L'Oréal gibt Emissionsminderungsziele gemäß der Pariser Vereinbarung bekannt

L’Oréal hat sich zu einem der letzten Unternehmen entwickelt, deren Emissionsreduktionsziele von der Initiative “Science Based Targets” (SBTi), einer Kooperation zwischen CDP, dem Global Compact der Vereinten Nationen, dem World Resources Institute (WRI) und dem World Wide Fund für Natur (WWF).

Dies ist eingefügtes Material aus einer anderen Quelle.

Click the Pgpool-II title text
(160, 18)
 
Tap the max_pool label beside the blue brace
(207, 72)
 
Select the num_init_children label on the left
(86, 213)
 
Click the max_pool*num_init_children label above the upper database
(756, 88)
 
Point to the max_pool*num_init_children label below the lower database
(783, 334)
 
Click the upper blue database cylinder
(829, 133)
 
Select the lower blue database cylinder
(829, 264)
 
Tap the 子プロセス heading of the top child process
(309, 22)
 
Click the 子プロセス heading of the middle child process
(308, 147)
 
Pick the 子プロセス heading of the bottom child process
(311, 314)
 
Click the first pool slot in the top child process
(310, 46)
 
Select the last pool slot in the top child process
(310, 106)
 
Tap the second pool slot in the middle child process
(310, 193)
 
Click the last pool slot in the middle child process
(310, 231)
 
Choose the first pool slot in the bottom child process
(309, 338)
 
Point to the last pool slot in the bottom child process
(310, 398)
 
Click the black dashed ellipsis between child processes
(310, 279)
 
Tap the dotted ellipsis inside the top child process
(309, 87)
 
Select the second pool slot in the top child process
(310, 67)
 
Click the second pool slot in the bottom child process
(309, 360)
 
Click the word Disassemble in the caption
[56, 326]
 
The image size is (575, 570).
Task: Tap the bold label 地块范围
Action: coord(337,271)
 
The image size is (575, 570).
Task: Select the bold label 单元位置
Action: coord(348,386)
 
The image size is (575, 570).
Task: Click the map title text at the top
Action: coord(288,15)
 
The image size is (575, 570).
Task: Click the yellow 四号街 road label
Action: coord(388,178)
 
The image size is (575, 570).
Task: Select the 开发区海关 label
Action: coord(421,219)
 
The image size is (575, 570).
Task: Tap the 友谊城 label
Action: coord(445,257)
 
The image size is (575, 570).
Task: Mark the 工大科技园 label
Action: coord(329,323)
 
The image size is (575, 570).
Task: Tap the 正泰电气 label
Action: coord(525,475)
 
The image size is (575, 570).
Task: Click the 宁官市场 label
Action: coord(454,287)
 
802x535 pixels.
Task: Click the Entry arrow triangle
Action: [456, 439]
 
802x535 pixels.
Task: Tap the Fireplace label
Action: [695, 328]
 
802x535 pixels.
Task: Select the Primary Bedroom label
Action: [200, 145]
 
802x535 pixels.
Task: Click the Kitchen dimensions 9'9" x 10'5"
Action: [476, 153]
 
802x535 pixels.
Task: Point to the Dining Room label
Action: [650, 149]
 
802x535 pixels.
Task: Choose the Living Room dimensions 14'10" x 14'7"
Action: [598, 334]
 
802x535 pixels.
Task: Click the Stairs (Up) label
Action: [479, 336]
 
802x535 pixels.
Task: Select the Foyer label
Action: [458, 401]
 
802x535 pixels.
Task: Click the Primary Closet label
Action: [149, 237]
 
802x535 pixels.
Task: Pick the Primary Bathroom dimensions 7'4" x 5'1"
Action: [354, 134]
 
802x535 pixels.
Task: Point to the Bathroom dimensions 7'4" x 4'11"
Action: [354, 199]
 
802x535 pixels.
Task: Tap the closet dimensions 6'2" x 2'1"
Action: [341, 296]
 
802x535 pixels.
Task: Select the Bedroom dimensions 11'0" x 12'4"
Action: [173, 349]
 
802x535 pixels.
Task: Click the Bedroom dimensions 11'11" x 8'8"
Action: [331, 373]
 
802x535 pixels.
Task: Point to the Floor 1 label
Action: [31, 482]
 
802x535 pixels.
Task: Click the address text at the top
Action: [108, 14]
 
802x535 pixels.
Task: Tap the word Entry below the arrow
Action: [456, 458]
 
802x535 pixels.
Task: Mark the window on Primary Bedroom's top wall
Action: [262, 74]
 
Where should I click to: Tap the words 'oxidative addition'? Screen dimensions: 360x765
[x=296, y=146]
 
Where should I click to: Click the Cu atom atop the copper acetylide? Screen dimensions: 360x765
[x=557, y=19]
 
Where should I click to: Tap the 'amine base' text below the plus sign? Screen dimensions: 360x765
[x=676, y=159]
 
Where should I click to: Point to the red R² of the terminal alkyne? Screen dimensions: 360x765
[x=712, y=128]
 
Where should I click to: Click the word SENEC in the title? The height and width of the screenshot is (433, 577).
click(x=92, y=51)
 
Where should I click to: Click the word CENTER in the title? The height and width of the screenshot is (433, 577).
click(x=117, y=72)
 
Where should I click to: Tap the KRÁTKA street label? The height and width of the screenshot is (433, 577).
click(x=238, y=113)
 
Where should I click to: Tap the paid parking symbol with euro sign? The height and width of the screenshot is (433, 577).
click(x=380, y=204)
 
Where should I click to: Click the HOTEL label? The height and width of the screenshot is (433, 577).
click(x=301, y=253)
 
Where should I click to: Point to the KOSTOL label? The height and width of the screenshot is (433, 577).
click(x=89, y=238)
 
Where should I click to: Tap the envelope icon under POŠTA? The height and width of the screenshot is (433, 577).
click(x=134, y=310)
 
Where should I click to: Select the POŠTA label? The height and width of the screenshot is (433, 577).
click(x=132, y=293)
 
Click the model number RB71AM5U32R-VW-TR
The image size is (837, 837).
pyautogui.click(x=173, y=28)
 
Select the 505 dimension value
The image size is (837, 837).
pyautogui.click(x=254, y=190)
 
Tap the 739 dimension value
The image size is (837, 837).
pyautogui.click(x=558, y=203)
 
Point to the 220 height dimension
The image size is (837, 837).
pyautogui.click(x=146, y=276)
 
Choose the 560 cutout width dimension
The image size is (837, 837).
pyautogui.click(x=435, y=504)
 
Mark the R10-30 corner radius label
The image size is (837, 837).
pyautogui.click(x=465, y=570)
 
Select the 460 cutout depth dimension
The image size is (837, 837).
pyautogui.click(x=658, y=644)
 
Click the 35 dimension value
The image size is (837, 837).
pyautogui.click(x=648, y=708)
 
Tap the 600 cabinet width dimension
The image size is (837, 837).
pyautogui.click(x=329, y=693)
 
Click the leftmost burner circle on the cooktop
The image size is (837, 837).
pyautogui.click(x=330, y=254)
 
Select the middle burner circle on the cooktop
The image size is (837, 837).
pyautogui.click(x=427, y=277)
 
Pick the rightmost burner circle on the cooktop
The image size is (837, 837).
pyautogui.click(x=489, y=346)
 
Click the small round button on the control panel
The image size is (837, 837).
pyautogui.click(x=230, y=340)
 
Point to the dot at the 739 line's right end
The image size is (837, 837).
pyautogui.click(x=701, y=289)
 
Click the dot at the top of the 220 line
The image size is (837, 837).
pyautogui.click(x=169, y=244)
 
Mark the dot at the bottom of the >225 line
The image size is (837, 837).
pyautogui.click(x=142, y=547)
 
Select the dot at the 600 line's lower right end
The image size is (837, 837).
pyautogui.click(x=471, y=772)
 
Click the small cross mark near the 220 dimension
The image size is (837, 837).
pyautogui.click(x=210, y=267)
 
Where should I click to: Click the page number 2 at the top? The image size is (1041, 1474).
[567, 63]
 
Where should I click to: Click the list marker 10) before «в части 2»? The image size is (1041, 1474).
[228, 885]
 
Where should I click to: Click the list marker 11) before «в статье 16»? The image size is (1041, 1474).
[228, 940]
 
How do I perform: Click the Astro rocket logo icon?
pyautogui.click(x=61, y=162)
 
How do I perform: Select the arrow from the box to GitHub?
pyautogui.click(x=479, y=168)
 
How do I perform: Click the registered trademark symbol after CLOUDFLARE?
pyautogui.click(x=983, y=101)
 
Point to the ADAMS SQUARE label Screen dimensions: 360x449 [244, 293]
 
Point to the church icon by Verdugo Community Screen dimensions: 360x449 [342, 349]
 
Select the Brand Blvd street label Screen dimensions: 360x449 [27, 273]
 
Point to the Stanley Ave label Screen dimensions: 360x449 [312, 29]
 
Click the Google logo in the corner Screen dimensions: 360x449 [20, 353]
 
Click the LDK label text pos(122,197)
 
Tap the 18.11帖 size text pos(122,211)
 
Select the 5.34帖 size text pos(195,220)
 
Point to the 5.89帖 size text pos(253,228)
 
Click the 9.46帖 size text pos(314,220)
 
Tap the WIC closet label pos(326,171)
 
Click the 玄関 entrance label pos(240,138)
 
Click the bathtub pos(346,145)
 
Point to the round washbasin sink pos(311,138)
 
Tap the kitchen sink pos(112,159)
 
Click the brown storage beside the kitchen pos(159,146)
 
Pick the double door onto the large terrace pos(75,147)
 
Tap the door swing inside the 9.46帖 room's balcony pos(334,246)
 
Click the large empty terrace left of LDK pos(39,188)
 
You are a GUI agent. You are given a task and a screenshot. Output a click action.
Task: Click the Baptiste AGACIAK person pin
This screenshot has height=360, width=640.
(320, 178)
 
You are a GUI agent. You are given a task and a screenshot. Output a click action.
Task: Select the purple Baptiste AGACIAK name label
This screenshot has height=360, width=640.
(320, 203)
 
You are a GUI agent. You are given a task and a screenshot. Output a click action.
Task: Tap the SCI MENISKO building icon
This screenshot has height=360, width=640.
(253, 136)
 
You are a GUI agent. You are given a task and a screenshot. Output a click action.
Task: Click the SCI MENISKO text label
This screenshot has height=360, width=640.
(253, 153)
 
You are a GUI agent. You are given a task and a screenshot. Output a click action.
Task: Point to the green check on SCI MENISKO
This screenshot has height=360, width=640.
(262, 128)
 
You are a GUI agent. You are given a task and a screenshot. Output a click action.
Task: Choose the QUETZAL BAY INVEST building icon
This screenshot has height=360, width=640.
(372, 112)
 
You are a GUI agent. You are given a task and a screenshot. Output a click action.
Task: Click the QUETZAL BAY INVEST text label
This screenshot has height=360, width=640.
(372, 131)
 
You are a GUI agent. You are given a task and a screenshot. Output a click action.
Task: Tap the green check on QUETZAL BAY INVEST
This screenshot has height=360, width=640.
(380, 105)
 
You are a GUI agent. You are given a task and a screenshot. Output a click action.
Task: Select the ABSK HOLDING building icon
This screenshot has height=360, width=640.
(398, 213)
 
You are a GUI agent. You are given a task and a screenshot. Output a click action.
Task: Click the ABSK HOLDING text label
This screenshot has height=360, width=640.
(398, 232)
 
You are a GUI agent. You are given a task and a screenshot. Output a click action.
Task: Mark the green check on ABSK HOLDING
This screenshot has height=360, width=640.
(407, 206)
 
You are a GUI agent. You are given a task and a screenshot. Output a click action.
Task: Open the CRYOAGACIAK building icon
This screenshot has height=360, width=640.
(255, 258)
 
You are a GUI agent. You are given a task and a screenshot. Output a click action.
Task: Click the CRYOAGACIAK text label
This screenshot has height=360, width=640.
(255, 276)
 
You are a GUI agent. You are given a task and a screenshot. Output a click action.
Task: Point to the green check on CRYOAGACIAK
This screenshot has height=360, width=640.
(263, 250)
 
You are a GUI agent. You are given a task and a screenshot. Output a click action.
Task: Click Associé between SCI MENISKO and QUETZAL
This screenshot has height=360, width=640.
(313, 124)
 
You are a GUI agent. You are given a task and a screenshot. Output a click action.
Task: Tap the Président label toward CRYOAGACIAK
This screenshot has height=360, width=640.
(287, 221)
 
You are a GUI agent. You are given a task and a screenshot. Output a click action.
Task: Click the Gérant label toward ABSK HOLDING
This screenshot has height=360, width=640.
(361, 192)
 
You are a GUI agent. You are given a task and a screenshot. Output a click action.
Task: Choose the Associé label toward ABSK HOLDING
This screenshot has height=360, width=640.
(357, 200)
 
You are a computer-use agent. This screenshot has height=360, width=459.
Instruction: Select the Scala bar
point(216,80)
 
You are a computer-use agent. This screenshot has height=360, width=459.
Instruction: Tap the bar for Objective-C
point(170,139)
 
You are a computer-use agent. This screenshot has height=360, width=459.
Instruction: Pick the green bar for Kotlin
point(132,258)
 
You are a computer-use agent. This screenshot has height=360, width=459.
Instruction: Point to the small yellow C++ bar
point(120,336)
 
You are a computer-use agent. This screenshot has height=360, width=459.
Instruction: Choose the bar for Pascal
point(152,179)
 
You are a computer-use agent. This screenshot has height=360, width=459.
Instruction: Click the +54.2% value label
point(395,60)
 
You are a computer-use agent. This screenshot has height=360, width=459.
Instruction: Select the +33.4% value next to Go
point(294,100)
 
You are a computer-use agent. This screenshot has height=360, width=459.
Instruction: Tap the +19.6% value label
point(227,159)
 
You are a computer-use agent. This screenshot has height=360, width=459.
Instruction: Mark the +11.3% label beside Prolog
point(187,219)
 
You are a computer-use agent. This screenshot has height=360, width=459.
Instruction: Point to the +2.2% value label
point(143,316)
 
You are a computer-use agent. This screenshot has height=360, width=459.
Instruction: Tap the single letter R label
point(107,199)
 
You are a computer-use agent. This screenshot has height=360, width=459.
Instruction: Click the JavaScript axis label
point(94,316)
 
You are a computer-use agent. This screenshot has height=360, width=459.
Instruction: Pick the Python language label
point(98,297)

Das Engagement des französischen Kosmetikgiganten hat die Anzahl der großen Unternehmen dazu gebracht, die Initiative auf über 100 zu übertragen. Weitere 270 Unternehmen verpflichten sich, wissenschaftlich fundierte Ziele festzulegen und eine formelle Einreichung bei der SBTi vorzubereiten. Darüber hinaus deuten Daten von CDP darauf hin, dass sich rund 850 Unternehmen in ihren Klimadaten im Jahr 2017 zum Ziel gesetzt haben, in den nächsten zwei Jahren ein wissenschaftlich fundiertes Ziel festzulegen. “Bei L’Oréal engagieren wir uns seit vielen Jahren im Kampf gegen den Klimawandel, sowohl in unserem Unternehmen als auch in unserer Wertschöpfungskette haben wir die CO2-Emissionen unserer Produktion von 2005 bis 2017 absolut um 73 Prozent reduziert” sagte Alexandra Palt, Chief Corporate Responsibility Officer von L’Oréal. “Die Validierung unserer neuen Verpflichtungen zur Reduzierung der CO2-Emissionen bis 2030 durch die Initiative” Science Based Targets “bringt uns einen weiteren Schritt auf dem Weg zu einem CO2-armen Geschäftsmodell, indem wir unsere globalen Auswirkungen berücksichtigen und zum 2 ° -Szenario beitragen, das von Paris bestätigt wurde Zustimmung.”